# Rural America looseing influence



## Plainsman (Jul 30, 2003)

For the past few years sportsmen sort of been getting dumped on. I have been trying to get that across without success. The reason I brought it up was that I thought sooner or later we are going to need each other more than any time in the past. Most often I have been met with "we feed the world", or called an ag basher. I would guess we could see a lot more imports than exports in the very near future. Sportsmen and landowners better decide if they are going to support each other or dump on each other. In a state like North Dakota we are all neighbors and if we want to survive we better not forget that.

The article is worth reading. To me it looks like the Obama administration is a little vindictive. I would guess states that didn't vote for him he will look for ways to punish.

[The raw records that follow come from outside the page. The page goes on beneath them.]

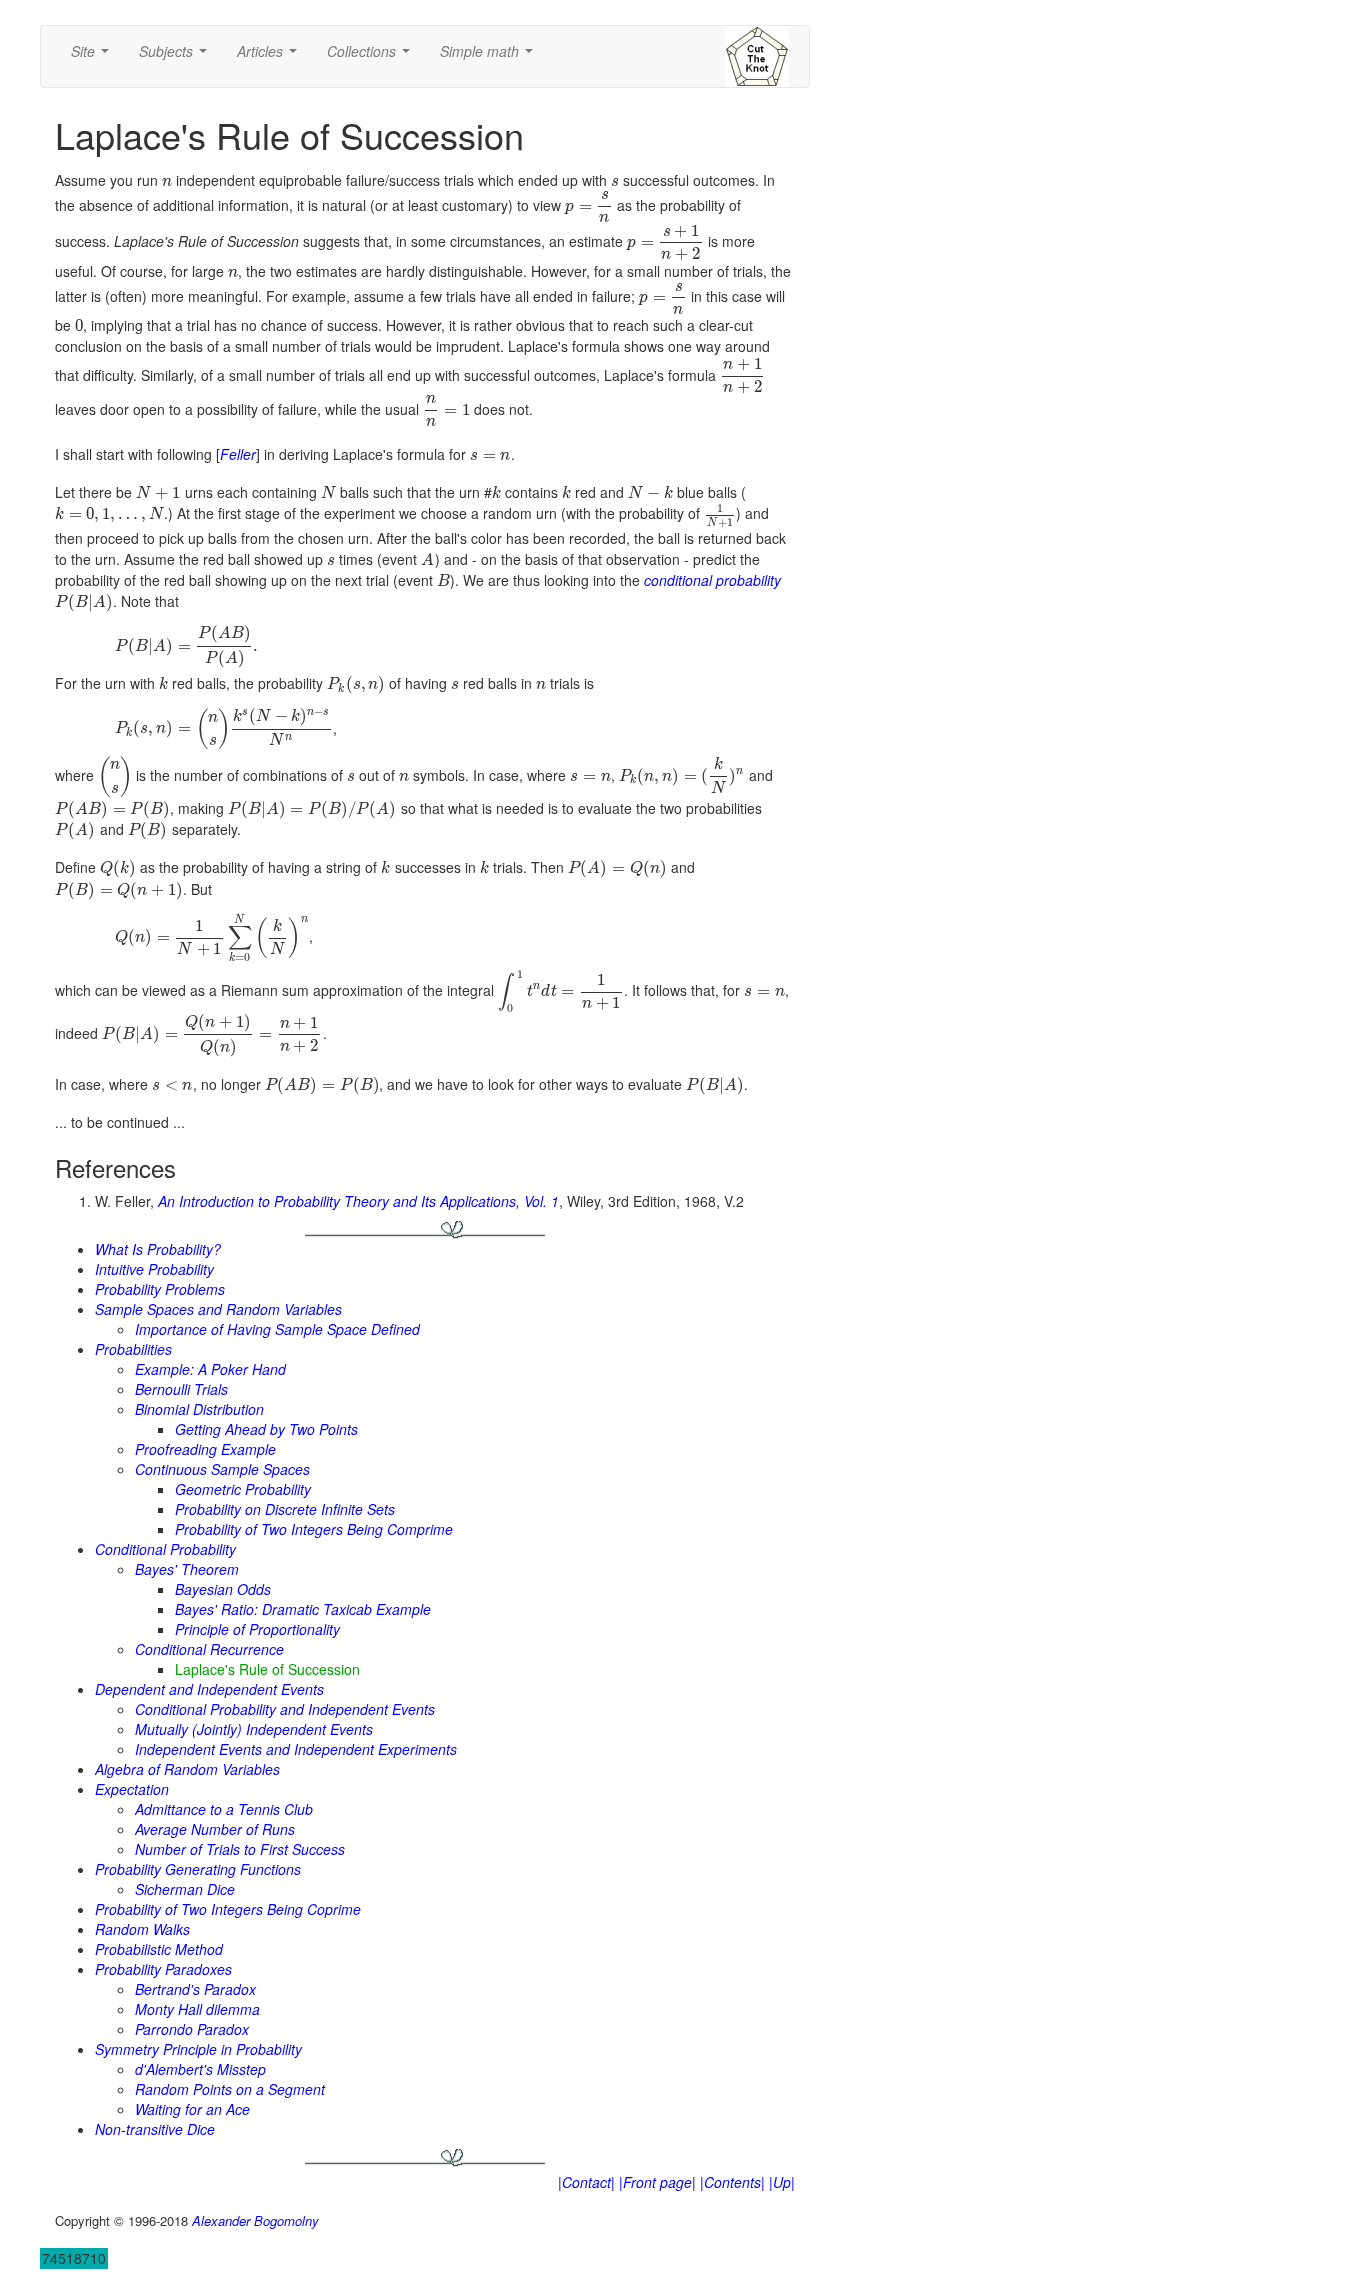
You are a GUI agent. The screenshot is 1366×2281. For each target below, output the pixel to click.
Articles (271, 57)
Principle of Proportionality (257, 1629)
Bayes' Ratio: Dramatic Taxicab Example (303, 1609)
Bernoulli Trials (181, 1389)
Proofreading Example (205, 1449)
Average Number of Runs (215, 1829)
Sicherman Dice (185, 1889)
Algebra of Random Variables (187, 1769)
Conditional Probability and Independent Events (285, 1709)
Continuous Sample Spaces (222, 1469)
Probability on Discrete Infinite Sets (285, 1509)
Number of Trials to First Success (240, 1849)
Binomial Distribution (199, 1409)
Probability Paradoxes (163, 1969)
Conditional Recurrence (209, 1649)
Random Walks (142, 1929)
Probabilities (133, 1349)
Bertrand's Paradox (195, 1989)
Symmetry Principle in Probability (198, 2049)
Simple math (490, 57)
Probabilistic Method (159, 1949)
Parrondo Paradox (192, 2029)
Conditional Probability (165, 1549)
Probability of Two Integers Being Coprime (228, 1909)
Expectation (132, 1789)
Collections (372, 57)
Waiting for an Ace (192, 2109)
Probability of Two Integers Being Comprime (314, 1529)
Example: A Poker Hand (210, 1369)
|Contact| (586, 2182)
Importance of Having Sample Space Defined (277, 1329)
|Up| (782, 2182)
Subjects (177, 57)
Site (94, 57)
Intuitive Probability (154, 1269)
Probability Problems (160, 1289)
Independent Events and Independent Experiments (296, 1749)
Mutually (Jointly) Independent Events (254, 1729)
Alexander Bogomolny (255, 2220)
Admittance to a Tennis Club (224, 1809)
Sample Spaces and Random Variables (218, 1309)
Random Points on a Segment (230, 2089)
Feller (238, 454)
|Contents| (732, 2182)
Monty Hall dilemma (197, 2009)
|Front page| (657, 2182)
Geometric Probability (243, 1489)
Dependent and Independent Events (209, 1689)
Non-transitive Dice (155, 2129)
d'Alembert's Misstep (200, 2069)
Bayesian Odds (223, 1589)
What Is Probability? (158, 1249)
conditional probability (712, 580)
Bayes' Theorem (187, 1569)
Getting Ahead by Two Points (266, 1429)
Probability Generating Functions (198, 1869)
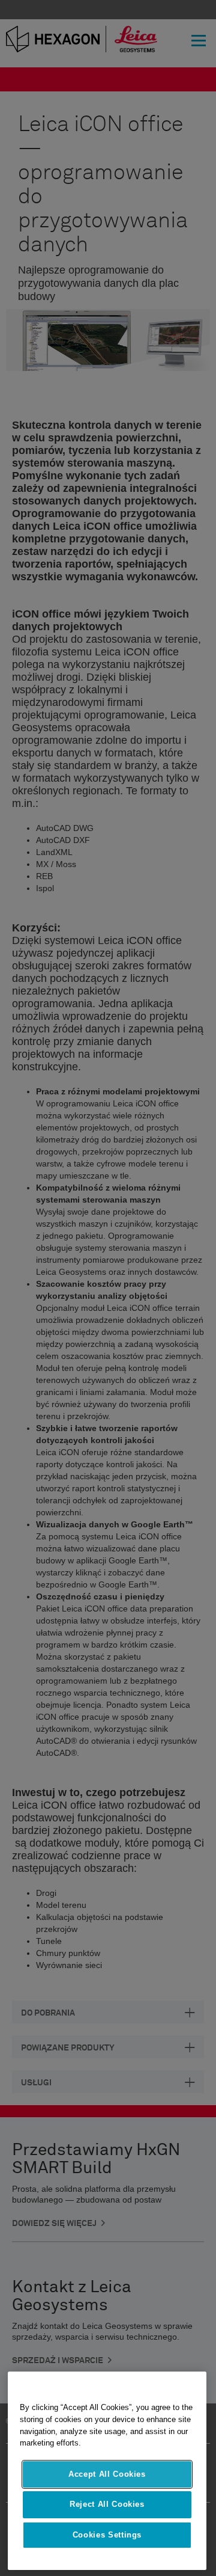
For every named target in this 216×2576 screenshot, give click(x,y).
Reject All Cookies (107, 2504)
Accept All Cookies (107, 2474)
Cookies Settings (107, 2534)
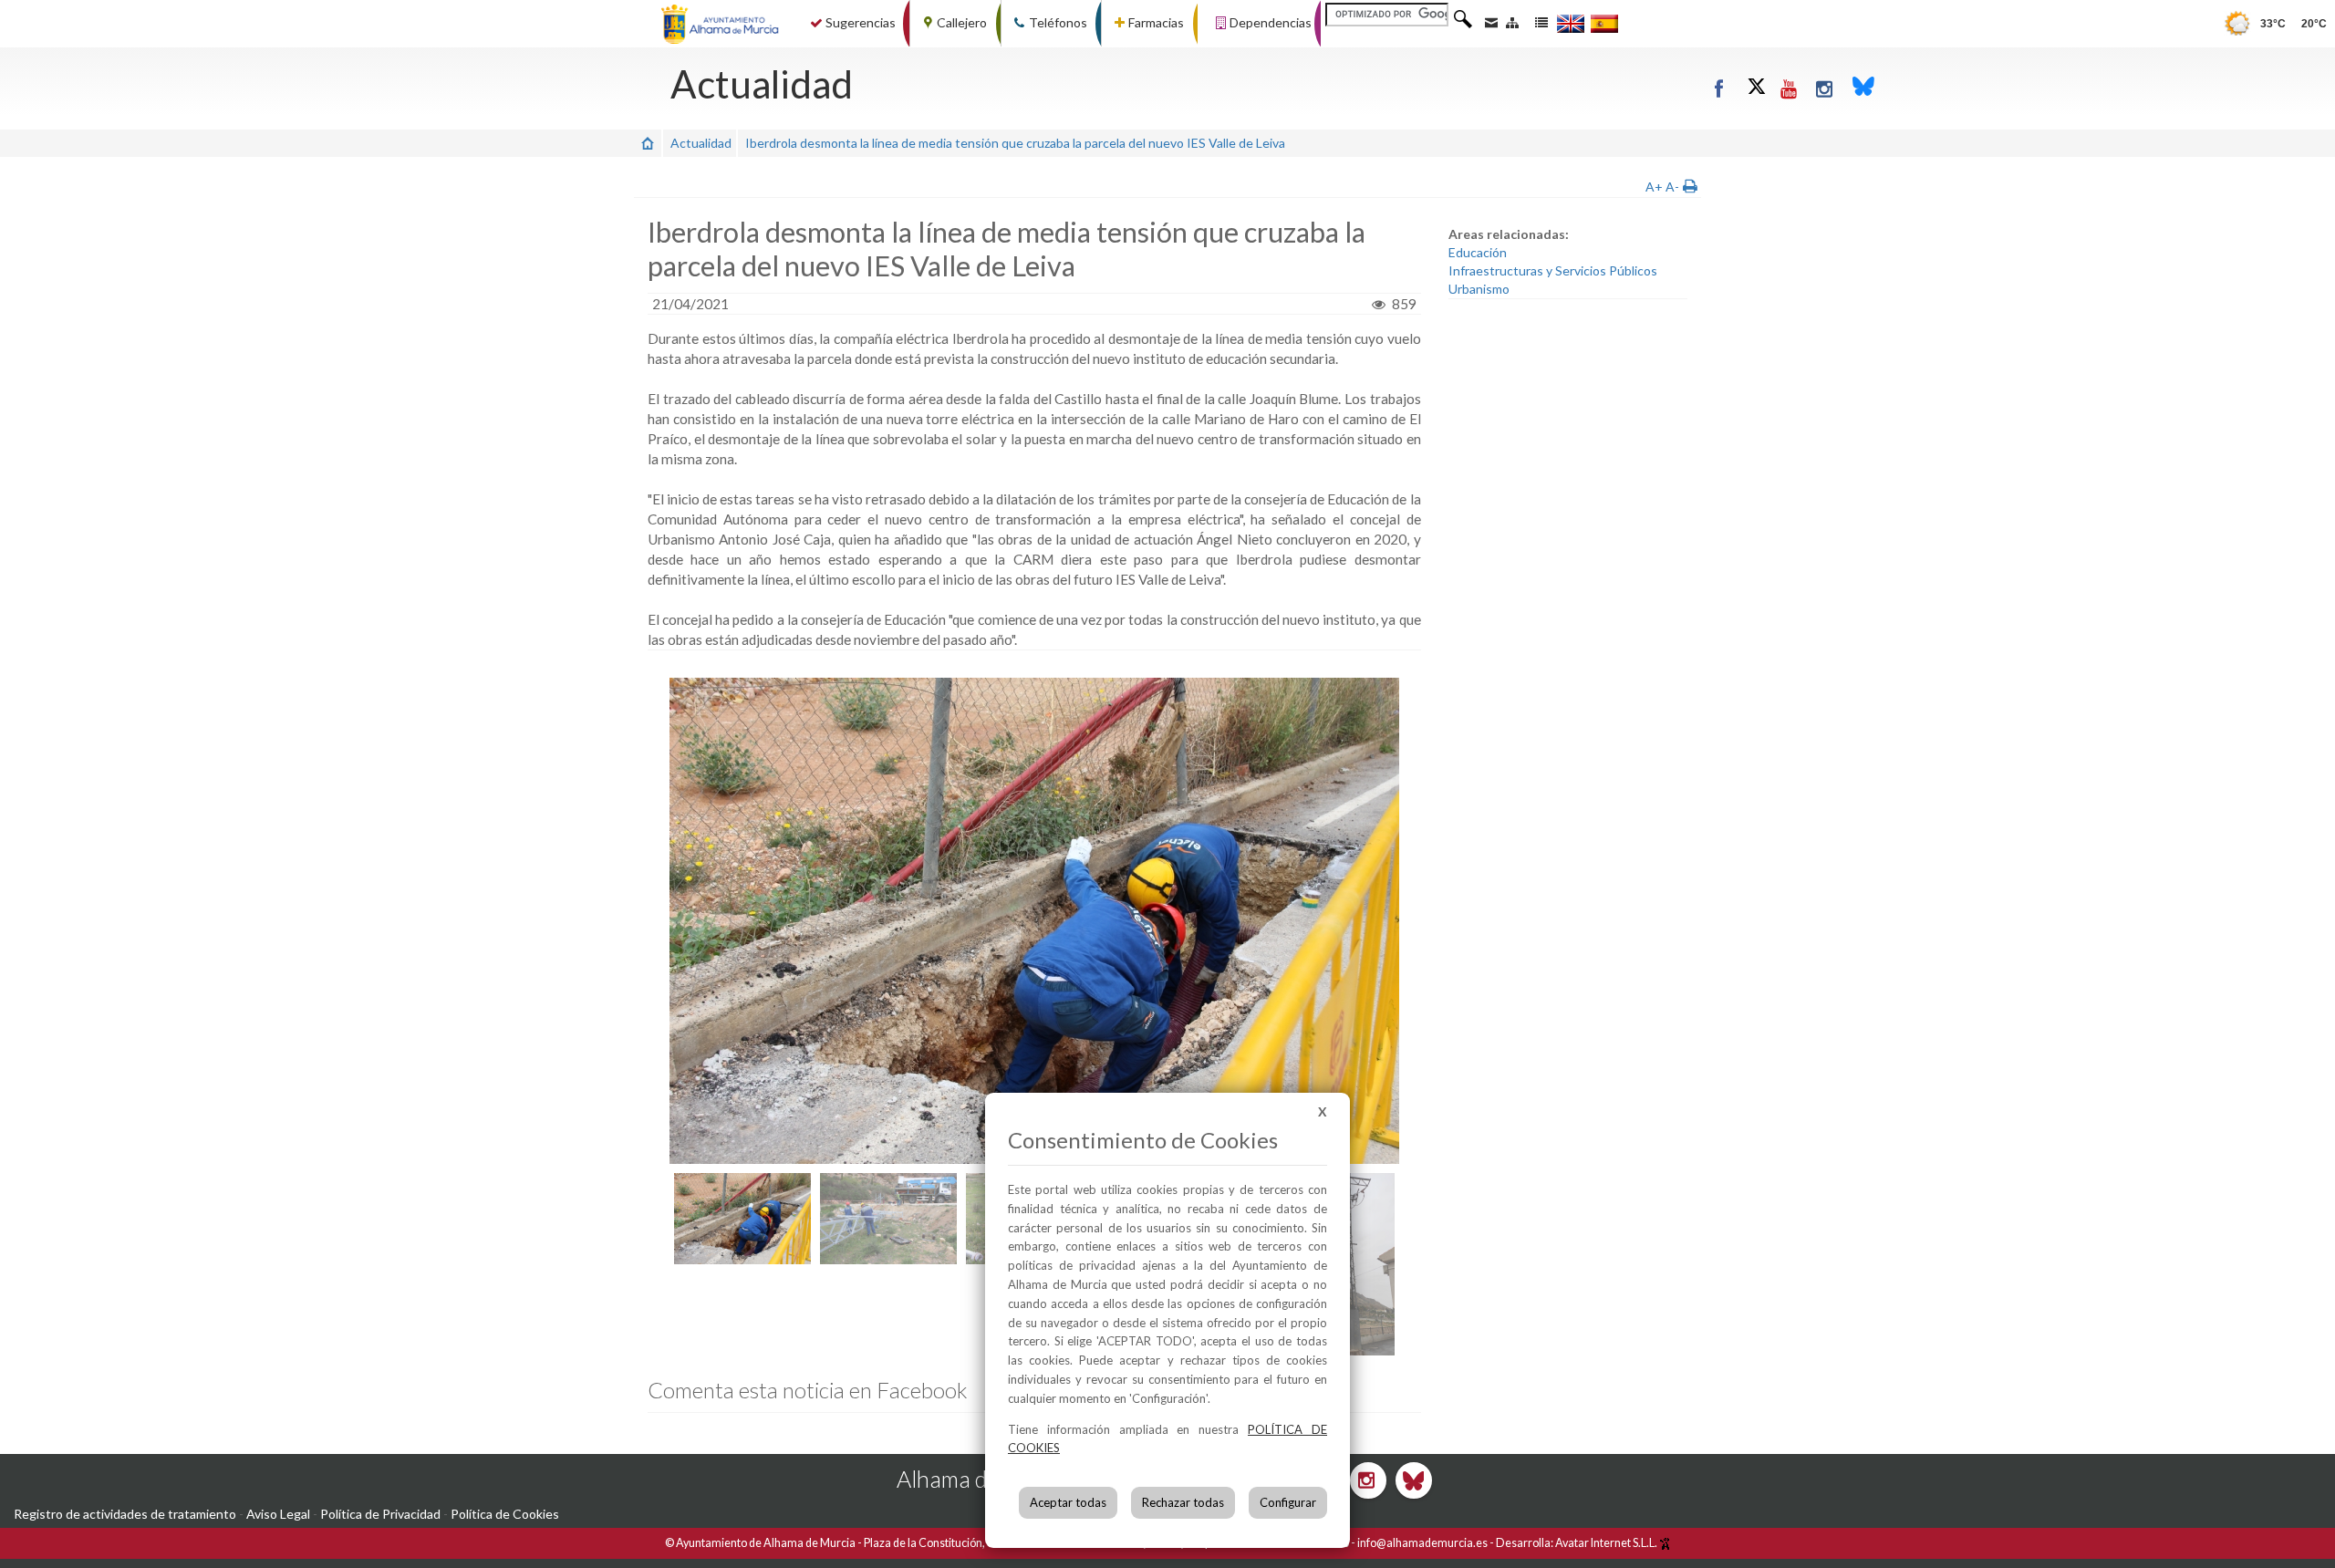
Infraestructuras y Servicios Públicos (1552, 270)
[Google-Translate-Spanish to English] (1570, 23)
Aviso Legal (278, 1513)
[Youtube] (1789, 88)
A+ (1654, 186)
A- (1672, 186)
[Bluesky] (1863, 88)
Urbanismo (1479, 288)
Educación (1477, 252)
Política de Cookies (505, 1513)
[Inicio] (647, 143)
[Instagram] (1824, 88)
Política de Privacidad (380, 1513)
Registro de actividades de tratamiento (125, 1513)
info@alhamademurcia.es (1422, 1543)
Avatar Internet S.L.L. (1607, 1543)
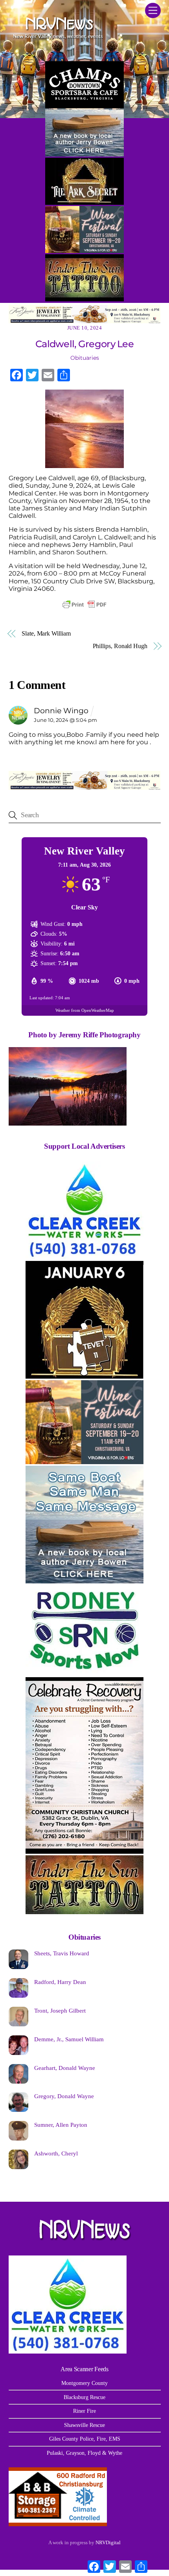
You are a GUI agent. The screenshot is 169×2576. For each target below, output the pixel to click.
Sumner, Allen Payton (60, 2124)
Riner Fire (84, 2411)
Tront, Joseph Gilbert (60, 2010)
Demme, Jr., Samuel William (69, 2039)
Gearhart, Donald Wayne (64, 2067)
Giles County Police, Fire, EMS (84, 2439)
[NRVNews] (58, 41)
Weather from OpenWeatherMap (84, 1010)
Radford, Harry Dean (60, 1981)
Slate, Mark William (46, 633)
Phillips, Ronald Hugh (120, 646)
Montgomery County (84, 2383)
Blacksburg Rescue (84, 2397)
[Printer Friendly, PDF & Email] (84, 604)
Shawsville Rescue (84, 2425)
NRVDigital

For the full story: http://hosted.ap.org/dynamic/stories/U/ ... 8-08-24-10



> WASHINGTON (AP) -- Agriculture Secretary Tom Vilsack has some harsh words for rural America: It's "becoming less and less relevant," he says.
> 
> A month after an election that Democrats won even as rural parts of the country voted overwhelmingly Republican, the former Democratic governor of Iowa told farm belt leaders this past week that he's frustrated with their internecine squabbles and says they need to be more strategic in picking their political fights.


----------



## duckp (Mar 13, 2008)

Vindictive?
Certainly not this administration.I mean really,they treat people fairly don't they?
http://www.youtube.com/watch?v=bFALonjL ... ure=colike


----------



## dakotashooter2 (Oct 31, 2003)

I actually think it's good NOT to have a farm bill every now and then. It puts both sides back in touch with reality. When food prices jump consumers realize how important an affordable food supply is and a percentage of farmers, particularly big corporations, who have taken advantage of and gotten fat on the system are forced to restructure. I think many corporate farms have built themselves up to an unsustainable level on the back of farm programs, leaving them succeptible to failure with even a minor disaster. Many are just a house of cards.


----------



## blhunter3 (May 5, 2007)

They need to rename the Farm Bill to Welware and Food Stamp Bill.


----------